As she raises her voice, passers-by stop and stare. Outside Kensington Tyre Service opposite, a pin-striped commuter briefly halts his route-march home to gawp at the scene, and a stubbly bicycle courier pulls over. By a large Smirnoff billboard nearby, a Chinese couple stop their pram and nudge each other. They could only be watching the filming of a new Victoria Wood.

The difference is that they are not watching As Seen on TV but 'as seen on Screen One'. Pat and Margaret is Wood's long-awaited progression from the three-minute sketch to the 90-minute feature film. The road from Skitville to Movieland is littered with the corpses of over-reaching comedians - Smith and Jones' Morons from Outer Space, or the Comic Strip's The Pope Must Die, anyone?

But Wood fans need fear not: Pat and Margaret contains many lines of vintage Victoria.

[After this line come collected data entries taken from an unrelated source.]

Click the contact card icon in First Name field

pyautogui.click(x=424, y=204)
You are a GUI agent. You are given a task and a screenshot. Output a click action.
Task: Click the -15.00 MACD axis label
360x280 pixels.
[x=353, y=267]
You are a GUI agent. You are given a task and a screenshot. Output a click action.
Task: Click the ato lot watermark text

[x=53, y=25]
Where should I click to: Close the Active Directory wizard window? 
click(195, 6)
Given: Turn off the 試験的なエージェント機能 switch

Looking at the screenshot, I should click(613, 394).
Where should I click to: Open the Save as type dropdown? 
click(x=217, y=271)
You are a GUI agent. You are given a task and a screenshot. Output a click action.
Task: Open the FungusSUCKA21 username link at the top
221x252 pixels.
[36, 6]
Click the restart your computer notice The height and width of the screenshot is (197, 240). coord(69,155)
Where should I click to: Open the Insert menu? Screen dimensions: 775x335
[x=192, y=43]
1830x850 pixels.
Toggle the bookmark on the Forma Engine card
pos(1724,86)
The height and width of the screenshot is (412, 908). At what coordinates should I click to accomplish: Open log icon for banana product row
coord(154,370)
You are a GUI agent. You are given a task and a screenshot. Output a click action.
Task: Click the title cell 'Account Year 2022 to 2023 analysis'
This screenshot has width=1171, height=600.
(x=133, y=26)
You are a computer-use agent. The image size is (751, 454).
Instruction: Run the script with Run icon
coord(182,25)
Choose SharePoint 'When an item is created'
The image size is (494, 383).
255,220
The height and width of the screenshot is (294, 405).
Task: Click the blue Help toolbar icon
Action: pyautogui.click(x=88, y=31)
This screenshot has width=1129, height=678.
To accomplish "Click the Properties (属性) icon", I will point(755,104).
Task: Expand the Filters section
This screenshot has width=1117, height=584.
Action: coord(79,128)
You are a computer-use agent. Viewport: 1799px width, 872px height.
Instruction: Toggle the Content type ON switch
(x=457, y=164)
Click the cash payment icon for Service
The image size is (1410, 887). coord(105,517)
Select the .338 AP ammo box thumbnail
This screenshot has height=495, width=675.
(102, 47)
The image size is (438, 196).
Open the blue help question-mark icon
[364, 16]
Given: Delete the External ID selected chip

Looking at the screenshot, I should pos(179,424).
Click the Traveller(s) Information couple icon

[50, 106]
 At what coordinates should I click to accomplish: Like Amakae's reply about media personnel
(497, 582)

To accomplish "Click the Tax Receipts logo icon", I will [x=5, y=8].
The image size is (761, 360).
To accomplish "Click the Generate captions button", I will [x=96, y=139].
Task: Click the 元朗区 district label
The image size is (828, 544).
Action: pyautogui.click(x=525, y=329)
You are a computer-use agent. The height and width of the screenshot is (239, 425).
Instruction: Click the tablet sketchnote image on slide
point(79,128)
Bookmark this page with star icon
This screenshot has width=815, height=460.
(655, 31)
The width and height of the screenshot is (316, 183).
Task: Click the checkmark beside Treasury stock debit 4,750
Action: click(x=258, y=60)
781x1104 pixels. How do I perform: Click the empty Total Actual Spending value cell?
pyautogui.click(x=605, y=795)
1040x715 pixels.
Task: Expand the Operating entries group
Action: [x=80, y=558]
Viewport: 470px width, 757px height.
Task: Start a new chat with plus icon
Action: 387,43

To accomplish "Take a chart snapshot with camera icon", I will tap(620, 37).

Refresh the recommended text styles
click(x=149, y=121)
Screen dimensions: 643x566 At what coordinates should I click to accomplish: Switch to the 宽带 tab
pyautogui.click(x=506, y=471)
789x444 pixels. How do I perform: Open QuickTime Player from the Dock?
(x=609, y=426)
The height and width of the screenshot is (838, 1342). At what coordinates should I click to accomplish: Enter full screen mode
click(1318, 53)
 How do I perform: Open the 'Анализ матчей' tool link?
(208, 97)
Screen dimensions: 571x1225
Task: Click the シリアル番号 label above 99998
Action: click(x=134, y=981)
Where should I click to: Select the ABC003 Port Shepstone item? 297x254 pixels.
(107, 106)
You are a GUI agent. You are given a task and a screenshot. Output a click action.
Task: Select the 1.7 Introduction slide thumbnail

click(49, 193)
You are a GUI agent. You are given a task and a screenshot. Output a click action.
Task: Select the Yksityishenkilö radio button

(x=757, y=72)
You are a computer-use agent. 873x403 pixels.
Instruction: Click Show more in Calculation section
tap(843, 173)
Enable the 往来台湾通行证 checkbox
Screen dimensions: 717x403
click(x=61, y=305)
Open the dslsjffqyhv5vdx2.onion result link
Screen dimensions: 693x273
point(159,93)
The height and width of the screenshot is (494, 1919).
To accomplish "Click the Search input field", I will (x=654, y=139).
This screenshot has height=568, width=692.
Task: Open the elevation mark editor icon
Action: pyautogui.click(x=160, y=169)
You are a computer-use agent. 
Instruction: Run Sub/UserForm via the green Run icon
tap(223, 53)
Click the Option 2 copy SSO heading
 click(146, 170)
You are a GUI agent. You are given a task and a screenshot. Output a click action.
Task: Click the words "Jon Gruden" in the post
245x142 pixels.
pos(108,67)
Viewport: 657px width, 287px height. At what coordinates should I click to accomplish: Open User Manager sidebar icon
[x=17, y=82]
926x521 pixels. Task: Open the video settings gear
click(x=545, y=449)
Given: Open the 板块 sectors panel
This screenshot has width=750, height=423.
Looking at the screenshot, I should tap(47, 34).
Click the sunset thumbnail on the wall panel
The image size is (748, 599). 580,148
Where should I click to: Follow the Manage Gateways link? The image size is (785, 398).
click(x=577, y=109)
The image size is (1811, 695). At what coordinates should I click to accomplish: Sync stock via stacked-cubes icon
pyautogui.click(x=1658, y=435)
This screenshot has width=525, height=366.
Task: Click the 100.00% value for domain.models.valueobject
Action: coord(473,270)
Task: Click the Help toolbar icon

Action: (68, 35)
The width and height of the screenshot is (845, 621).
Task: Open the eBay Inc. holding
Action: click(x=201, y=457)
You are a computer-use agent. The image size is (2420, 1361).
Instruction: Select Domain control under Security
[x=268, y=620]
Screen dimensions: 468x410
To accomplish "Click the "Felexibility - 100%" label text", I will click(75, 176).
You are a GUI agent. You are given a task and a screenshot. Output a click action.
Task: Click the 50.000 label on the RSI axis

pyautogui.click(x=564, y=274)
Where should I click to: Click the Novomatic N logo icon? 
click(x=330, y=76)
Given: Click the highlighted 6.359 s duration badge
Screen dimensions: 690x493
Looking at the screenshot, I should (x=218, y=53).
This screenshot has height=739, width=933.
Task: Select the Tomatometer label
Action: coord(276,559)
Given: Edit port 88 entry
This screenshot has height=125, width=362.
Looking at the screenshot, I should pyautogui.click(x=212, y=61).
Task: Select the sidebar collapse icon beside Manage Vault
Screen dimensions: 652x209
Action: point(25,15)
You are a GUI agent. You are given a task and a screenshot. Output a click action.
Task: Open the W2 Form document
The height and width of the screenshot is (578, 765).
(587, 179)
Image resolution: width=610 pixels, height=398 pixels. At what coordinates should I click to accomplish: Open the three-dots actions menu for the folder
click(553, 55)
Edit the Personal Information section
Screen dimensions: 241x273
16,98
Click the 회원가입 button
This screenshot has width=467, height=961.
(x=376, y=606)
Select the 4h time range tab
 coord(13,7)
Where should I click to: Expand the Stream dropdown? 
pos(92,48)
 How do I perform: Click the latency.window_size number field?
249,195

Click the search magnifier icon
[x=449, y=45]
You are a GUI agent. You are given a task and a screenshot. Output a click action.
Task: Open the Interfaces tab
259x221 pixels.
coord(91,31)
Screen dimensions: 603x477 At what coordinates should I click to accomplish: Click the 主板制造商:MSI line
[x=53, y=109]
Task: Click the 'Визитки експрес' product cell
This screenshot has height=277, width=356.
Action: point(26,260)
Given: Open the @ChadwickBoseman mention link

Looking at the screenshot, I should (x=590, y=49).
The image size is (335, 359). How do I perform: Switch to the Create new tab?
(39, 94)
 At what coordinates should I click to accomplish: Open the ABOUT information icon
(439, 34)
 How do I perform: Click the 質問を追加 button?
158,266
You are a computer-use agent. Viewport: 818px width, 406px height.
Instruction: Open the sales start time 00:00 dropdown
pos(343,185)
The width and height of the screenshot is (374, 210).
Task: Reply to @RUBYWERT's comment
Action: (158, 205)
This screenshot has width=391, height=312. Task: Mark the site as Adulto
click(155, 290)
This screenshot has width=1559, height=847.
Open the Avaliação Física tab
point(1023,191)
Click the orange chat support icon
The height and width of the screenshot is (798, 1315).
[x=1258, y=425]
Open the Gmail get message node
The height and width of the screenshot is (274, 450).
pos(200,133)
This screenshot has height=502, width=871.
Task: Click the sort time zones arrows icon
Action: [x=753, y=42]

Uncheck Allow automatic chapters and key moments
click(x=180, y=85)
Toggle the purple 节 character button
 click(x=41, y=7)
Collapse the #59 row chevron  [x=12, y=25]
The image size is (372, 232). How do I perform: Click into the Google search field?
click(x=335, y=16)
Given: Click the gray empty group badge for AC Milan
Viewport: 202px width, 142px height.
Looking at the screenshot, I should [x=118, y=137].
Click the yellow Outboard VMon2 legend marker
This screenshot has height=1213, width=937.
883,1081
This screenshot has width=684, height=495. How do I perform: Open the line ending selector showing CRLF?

At one point, the Hollywood actress Pat is approached by two fans on a travolator at Heathrow: 'We wrote to you in LA] We're the two diabetics from Ketteridge]' And - judging from the script - the film is not a three-minute idea tortuously spun out over 90, but a living, breathing feature, with characters rather than caricatures and pathos rather than punchlines.

Taking a breather between shouts at the car-coat (her regular collaborator Duncan Preston), Wood is all too conscious of the dangers of expanding a comedy snack into an eight-course banquet. An earlier draft of the script was rejected by LWT, who told her, 'a film is not a sketch, you know'. But the writer persevered: 'When I had this idea, I thought, 'This is a film, not a sketch or a half-hour play.' You have to be aware that the thread of the story has got to push along for 90 minutes. It can't have what so many films have, a dip at quarter to nine, you know, a 'Shall we go and get some chips?' sort of dip.'

The - resolutely undipping - story centres on the reunion of two long-lost sisters: Pat Bedford, a glamorous LA soap star (a part Julie Walters was born to play), and Margaret Mottershead, a motorway cafe worker and fashion write-off (a part Victoria Wood was born to play). Their relationship develops convincingly from insults - Pat is aghast 'to have a blood relative with a Lancashire accent and a perm you could go Trick or Treating in' - to intimacy, as they find common cause in a battle against a loathsome journalist and an even more loathsome mother. It is not entirely serious - nothing Wood writes could be - but neither does the presence of jokes mean it is entirely throwaway either.

It is the last day of the shoot, and the set is en fete. Filming over, everyone quaffs champagne - 'cheap stuff', Ruth Caleb, the cost-conscious producer, is quick to emphasise - and the director, Gavin Millar, is speechless at receiving from the crew an inflatable 'Oscar for Best Performance in the Role of Confused Proprietor' (because of a tight budget, he has had to play the manager of an old people's home).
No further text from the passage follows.